Antminer HS3 KA3 Hash Board Repair Guide
Ⅰ. Repair platform / Tools / Equipment Preparation
1. Platform requirements:
Anti-static repair workbench (the workbench needs to be grounded), anti-static wrist strap and grounding..
2. Equipment requirements:
(1) Constant temperature soldering iron (350℃-380℃), pointed iron head is used for soldering small chips such as chip resistors and capacitors.
(2) Heat gun and heating platform (350℃-400℃).
(3) BGA repair workbench is suitable for chip / BGA disassembly and soldering.
(4) Multimeter is equipped with a welded steel needle and a heat-shrinkable sleeve for easy measurement.
(5) Oscilloscope (UTD2102CEX+ oscilloscope is recommended).
(6) Network cable (Requirement: connected to the Internet, stable network).
3. Test tool requirements:
(1) APW12 power supply (APW121417b and power adapter cable production: use thick copper wires for the positive and negative poles of the power supply to connect the power supply and the hash board. It is recommended to use 4AWG, copper wires with a length of less than 60cm, only for PT1 and maintenance testing). Used for powering hash boards.
(2) When using the test fixture with V2.1 or V2.3 control board (test fixture material number ZJ0001000001), the positive and negative poles of the power supply of the test fixture need to be equipped with discharge resistors. It is recommended to use cement resistors of 20 ohm and above 100W.
4. Maintenance auxiliary materials/tools requirements:
Solder paste M705, flux, circuit board cleaning solution with absolute alcohol, thermal conductive gel, planting tin tool(6*6 chip size), solder absorbing wire, solder ball (ball diameter recommended 0.4mm).
(1) Circuit board cleaning solution is used to clean up the flux residue after maintenance.
(2) Thermally conductive gel (specification: FujipolySPG-30B) is applied on the surface of the chip after maintenance.
(3) When replacing a new chip, it is necessary to tin-plant the pins of the chip first, then solder it to the hash board, and evenly apply thermal conductive silicone grease on the surface of the chip. Finally install the heat sink.
5. Repair auxiliary tools:
(1) Scanning gun: recommended ZD2200 Wired Scanner
(2) Adapter board RS232/TTL adapter board 3.3V
(3) Self-made short-circuit probes are soldered with needle wires, need to add heat-shrinkable sleeves to prevent short-circuiting between the probes and the small heat sink.
6. Common maintenance spare material requirements: 0402 resistors (0R, 51R, 10K, 4.7K), 0402 capacitors (0.1uF, 1uF).
Ⅱ. Operation Requirements
1. Pay attention to the technique when replacing the chip. There will be no obvious deformation of the PCB board after replacing any accessories. Check whether there are any open or short circuit problems in the replacement parts and surrounding parts.

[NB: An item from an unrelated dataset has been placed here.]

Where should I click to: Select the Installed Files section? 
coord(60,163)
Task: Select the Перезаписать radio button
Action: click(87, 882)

2. Maintenance personnel must have certain electronic knowledge, more than one year of maintenance experience, and be proficient in BGA/QFN/LGA packaging and soldering technology.

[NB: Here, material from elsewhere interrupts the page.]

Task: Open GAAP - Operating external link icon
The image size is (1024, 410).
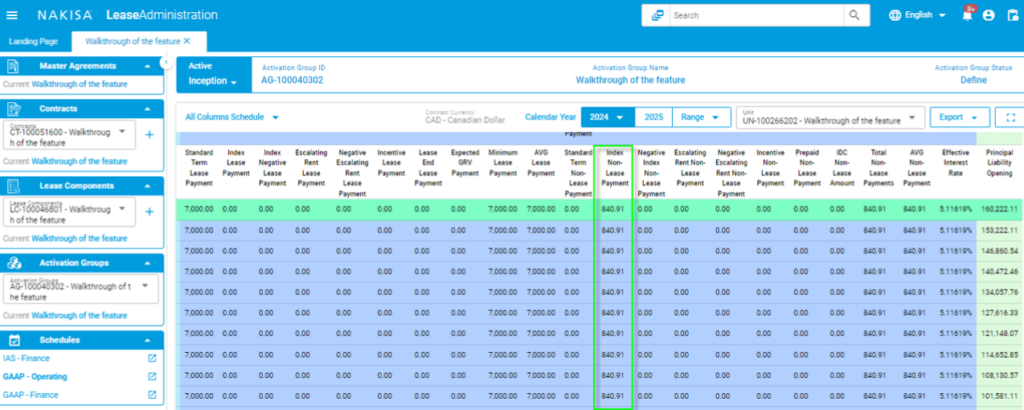Action: [152, 377]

3. After maintenance, the hash board must be tested twice or more and the results are 0K, in order to pass!
4. Check whether the tools and fixtures can work normally, determine the maintenance station test software parameters, test fixture versions, etc.
5. To test the replaced chip, test the chip first, pass and then perform the functional test. Ensure that the small heatsink soldering is OK and large thermal instalation in place (each thermal adhesive must be applied evenly after the installation of a large heatsink). and the cooling fan is at full speed. To use chassis for cooling, it is required to put 2 pieces of hashboard at the same time to form a duct, which is also required (and important) for the single-sided test of production.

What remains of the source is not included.